I created my first porch pots as a landscaper well over thirty years ago. They were made for a German client, Mrs. Hesterberg, who had a two-acre vacation residence in the British Properties. Her massive rancher was flanked on the south side with a patio that was the length of the house, surrounded by an ornate balustrade that was punctuated with low concrete urns every twelve feet. Mrs. Hesterberg was elderly and very old-fashioned, so these urns were filled with traditional red geraniums, blue lobelia, and white alyssum from May to October. She usually went back to Hamburg for the winter but before leaving she would supervise the greening of the urns. This involved her walking through the garden (in her high heels), pointing at select evergreens and referring to its Latin name (her English was about as good as my German, so we shared botanical Latin and the occasional phrase), nodding her head and saying ‘zwick’, which is German for ‘nip’ and her way of saying ‘prune this’. She always chose the same three plants for her porch pots: red cedar, berried English holly, and a little bit of golden Hinoki cypress. While I put the urn arrangements together, she would usually sit on the veranda with her lady companion, sipping coffee and occasionally nodding her head my way. After coffee, she would inspect each and every urn and if things passed muster, Mrs. Hesterberg would simply walk up, give me a big smile and say ‘schon’ (German for beautiful) – which meant that they met with her approval.

While much has changed in thirty years, the popularity of the Christmas porch pot has really become a trend of late. The result of which is that our garden centre is filled with a treasure trove of bundled conifer boughs, berried stems, and colourful branches. And yet the puzzled expressions of potential porch pot artists coupled with the prolonged browsing might mean that some people would benefit from a step-by-step tutorial, which I put together with one of the ladies, Teresa (the other being Candice), who designs our in-house planters.


Necessary Tools

You will need both secateurs (for heavy branches) as well as some scissor pruners in order to finesse the foliage. Both floral wire and tape will come in handy for fixing ribbons and décor. Lastly, have some small bamboo canes or green florist stakes for supporting the aforementioned décor and cones.


Step 1 - The Empty Pot

Your best bet here are the same pots that you grew your summer flowers in, as you can just cut the remaining foliage to soil level and the in-ground roots will provide excellent support for your cut branches. Barring that, just fill any container with soil and compress it very firmly, as loose fill will not keep your arrangement in place. Teresa also uses an old marble Lazy Susan to place her arrangements, as they are easily spun and viewed from all sides.


Step 2 - The Branch Base

Your second step is to choose foliage branches to build the base. Consider two or three different types and don’t forget to contrast the colours if possible. Some branches such as White Pine (Pinus strobus), Noble Fir (Abies procera), and Red Cedar (Thuja plicata) have good rigidity and make better uprights. Other species like Incense Cedar (Calocedrus decurrens), Variegated Leyland Cypress (x Cupressocyparis leylandii ‘Variegata’), Juniper Berry (J. virginiana), and Carolina Sapphire Cypress (Cupressus arizonica) tend to work best as short filler branches.

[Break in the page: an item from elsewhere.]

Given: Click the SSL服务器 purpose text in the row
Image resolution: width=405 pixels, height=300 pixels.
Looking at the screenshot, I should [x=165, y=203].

Step 3 - Add Your Structural Accents

You want to contrast your base of greens with some taller structural accents such as Winterberry (Ilex verticillata / both golden and red available), Oregonia (Buxus sempervirens ‘Variegata’), red Blueberry stems, birch poles (usually of varying heights), or even some painted branches. The idea here is to create some depth as well as use the hue of these accents to provide a focal point.


Step 4 - Decorate

Your last step is simply to decorate, and you can be as spartan or elaborate as your tastes dictate. A bow at the bottom center of the arrangement is always a good place to start. After that, you can wire some cones (painted or natural) to short floral stakes and add these, as well as coloured balls, birch rounds, cinnamon sticks, or any Christmas décor that catches your eye. While the complexity is entirely up to you, try to limit yourself to 2-3 elements, as any more will just present themselves as being too busy.








Any Container Will Do

Of course, porch pots are not limited to large containers as you can create scaled-down designs for tabletops or even those hanging baskets that are well past their prime.




Remember that designing porch pots is a great holiday tradition that you can share with both friends and family so that you can create those special moments that will be remembered for years to come.